I am in awe of this man every time he speaks to us. I held it together for the duration of his speech, knowing that if started crying, I wouldn’t be able to stop crying for days after. I couldn’t look at the screen too long without feeling that tight feeling in my chest, so I’m so glad Twitter was there to lighten the mood at times so I didn’t get too caught up in my feelings. I geeked out with my former Obama for America friends about his “used the Internet in amazing new ways that I didn’t really understand, but made change happen” because, let’s face it, he was talking about us.
It’s so easy to roll your eyes when people speak so wistfully about our great nation; the truth is a lot less sugar coated than that. But regardless of your views on the depravity of this country, it is hard to not feel a tiny thump of patriotism when President Obama speaks so candidly and genuinely about this land of opportunity. To hear him talk about how much faith he has, and how much he loves America, and how grateful he is that he can work with us to try and make this a more perfect union; it’s indescribable.
I know President Obama isn’t a perfect person, and I disagree with many things he’s said and done, and I understand the disappointment people have with him and the disillusionment they have toward the democratic system. I get it; I know the system is broken and I’m just as jaded about politics as the next person. But nothing can stop the love I have for our president. I’ve had my fair share of disappointment in him, and I’ve been upset with plenty of things he’s done. I doubt I’ll ever agree 100% with any president, or person for that matter.

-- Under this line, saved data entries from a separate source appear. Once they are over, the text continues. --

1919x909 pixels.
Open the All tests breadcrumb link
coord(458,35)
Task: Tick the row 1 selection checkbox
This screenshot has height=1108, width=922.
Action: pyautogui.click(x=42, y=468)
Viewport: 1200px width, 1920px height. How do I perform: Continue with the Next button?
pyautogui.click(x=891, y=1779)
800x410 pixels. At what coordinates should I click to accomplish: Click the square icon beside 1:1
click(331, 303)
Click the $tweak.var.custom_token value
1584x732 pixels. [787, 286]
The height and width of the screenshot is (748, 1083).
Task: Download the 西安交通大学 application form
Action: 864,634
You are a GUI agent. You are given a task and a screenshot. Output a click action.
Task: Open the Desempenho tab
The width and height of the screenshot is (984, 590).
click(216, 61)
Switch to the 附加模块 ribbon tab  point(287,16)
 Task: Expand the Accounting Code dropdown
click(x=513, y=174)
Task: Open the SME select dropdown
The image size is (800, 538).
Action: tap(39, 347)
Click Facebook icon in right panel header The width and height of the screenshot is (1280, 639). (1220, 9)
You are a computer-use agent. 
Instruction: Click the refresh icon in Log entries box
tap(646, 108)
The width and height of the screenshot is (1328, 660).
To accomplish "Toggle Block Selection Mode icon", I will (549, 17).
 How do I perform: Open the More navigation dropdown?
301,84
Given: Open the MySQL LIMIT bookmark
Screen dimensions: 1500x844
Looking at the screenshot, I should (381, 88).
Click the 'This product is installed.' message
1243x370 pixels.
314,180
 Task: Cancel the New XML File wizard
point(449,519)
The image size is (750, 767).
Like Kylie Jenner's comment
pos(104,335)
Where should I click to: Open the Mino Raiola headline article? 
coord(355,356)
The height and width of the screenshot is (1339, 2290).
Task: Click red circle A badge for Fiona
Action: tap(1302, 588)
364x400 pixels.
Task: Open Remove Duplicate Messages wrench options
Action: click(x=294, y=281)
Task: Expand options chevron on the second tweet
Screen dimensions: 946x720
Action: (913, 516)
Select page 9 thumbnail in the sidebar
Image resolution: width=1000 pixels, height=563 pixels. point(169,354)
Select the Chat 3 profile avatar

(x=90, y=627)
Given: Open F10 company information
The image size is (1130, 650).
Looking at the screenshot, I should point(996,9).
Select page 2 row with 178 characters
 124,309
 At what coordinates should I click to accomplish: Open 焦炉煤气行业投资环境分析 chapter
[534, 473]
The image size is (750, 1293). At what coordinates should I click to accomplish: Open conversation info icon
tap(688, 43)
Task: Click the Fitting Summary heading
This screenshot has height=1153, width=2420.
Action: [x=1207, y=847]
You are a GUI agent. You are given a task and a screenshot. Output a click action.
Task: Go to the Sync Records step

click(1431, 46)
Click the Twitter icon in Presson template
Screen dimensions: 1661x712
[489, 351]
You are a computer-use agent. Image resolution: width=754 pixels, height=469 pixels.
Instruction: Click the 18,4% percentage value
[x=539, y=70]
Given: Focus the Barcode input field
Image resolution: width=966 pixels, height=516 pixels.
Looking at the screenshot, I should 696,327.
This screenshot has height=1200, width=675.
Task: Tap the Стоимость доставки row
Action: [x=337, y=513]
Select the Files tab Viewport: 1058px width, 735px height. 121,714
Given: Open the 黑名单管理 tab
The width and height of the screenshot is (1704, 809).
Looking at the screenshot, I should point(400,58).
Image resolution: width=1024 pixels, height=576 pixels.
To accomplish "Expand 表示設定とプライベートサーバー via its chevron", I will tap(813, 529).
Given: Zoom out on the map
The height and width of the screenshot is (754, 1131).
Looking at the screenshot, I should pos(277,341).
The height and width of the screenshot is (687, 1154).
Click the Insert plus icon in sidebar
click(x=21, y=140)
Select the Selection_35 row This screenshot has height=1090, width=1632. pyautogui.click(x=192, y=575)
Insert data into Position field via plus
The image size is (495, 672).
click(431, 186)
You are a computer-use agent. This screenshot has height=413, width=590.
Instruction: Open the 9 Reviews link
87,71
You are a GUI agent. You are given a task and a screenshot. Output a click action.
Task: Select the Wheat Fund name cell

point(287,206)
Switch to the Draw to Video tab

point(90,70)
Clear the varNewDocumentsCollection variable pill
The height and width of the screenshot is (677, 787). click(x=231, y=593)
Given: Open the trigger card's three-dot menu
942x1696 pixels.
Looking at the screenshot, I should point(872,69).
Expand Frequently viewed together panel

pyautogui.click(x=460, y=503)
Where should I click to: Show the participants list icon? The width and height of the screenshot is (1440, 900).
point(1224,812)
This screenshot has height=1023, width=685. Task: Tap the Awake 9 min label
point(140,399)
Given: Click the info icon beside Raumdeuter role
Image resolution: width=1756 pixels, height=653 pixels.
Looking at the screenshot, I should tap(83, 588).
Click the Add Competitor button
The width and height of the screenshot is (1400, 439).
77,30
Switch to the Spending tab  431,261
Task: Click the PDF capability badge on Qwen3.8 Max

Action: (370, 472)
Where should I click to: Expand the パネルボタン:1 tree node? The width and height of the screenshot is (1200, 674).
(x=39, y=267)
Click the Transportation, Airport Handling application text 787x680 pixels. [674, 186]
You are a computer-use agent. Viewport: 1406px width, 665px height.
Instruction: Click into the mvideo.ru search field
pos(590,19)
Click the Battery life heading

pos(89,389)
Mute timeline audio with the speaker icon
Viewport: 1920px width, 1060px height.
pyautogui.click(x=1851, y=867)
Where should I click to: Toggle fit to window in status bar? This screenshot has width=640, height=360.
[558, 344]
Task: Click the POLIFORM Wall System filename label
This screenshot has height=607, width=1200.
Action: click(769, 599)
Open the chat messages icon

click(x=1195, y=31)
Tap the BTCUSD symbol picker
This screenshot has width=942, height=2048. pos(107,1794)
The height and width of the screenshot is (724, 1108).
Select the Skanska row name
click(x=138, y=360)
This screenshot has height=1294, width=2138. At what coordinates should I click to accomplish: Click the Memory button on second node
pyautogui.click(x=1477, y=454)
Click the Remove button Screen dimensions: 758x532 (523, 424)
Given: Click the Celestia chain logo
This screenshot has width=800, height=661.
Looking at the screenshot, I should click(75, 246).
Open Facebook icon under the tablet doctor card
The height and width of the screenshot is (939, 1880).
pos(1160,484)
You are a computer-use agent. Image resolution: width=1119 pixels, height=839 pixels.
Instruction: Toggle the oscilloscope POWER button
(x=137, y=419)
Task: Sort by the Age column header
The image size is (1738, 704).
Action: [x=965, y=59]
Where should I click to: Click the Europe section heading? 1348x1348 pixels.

President Obama is an amazing human being. The love he has for the betterment of this country and its people is astonishing. How he can look at this country and still have so much faith and hope and conviction is inspiring to me. Eight years of being caricatured, disrespected, blockaded, bullied, the victim of never-ending hatred and racism, and he still has that ultra cool resolve that allows him to see the best in the country that tries so hard to make him fall. It could’ve been so easy for us to break him, but he’s stronger than that.
Eight years has come and gone and soon Obama will have to leave the White House (and pass the POTUS @ on as well, unfortunately). He did what he said he would. Unemployment is down. Consumer confidence is up. Universal healthcare is a thing. Don’t Ask Don’t Tell isn’t. He passed the Lilly Ledbetter Fair Pay act, saved the auto industry, reformed student loan programs, appointed professional badass Elena Kagan to the Supreme Court, and ended the war in Iraq. And despite the uphill battle that being the US’s first Black president came with, despite the ugliness he was dealt on a daily basis, he did all of these things with a resilient composure and outstanding grace.
I’m proud to have worked for the greatest president this country has ever seen. I’m proud of his accomplishments, his audacity of hope. I will miss him immensely, and I hope I’m lucky enough to see another president that’s even half as smooth, inspiring, encouraging, brilliant, composed, graceful, courageous, incredible as President Barack Obama has been.
I’m fired up. But, I’m not quite ready to see him go.